Prompt: Rename "power toggle" to "power switch" throughout all of the data below, keeping everything else unchanged, and leave out the pictures.

Source data:

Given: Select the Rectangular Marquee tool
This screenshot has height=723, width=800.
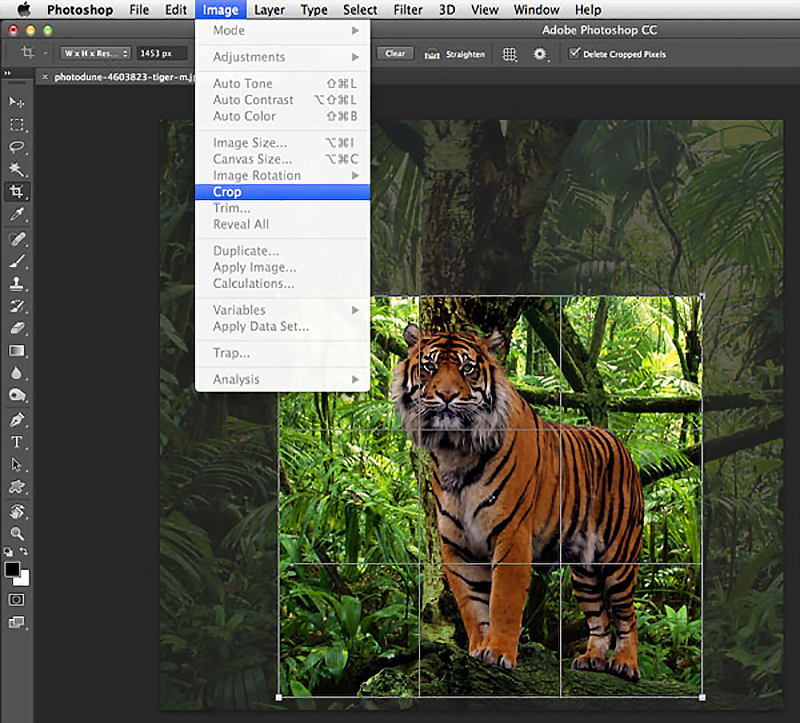Looking at the screenshot, I should tap(16, 125).

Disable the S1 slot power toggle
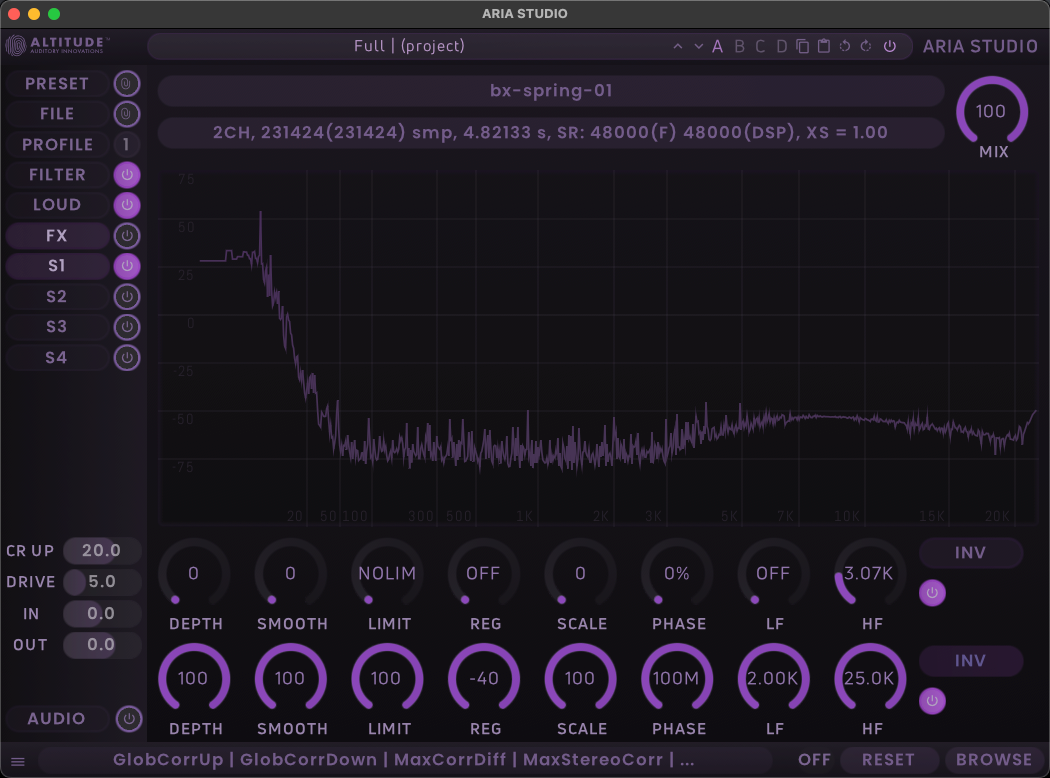pos(127,266)
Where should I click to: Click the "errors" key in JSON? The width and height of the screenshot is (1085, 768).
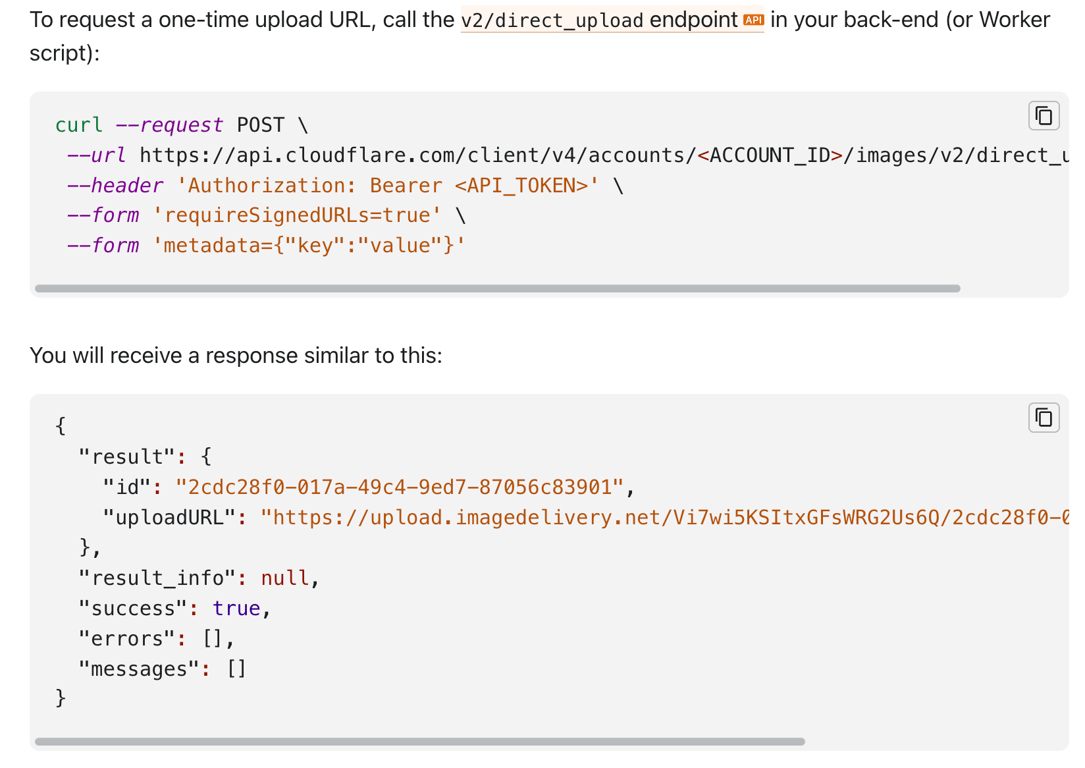[127, 638]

Result for this task:
Given: Select the Rectangular Marquee tool
This screenshot has height=723, width=800.
Looking at the screenshot, I should tap(16, 125).

Disable the S1 slot power switch
pos(127,266)
Where should I click to: Click the "errors" key in JSON? The width and height of the screenshot is (1085, 768).
[127, 638]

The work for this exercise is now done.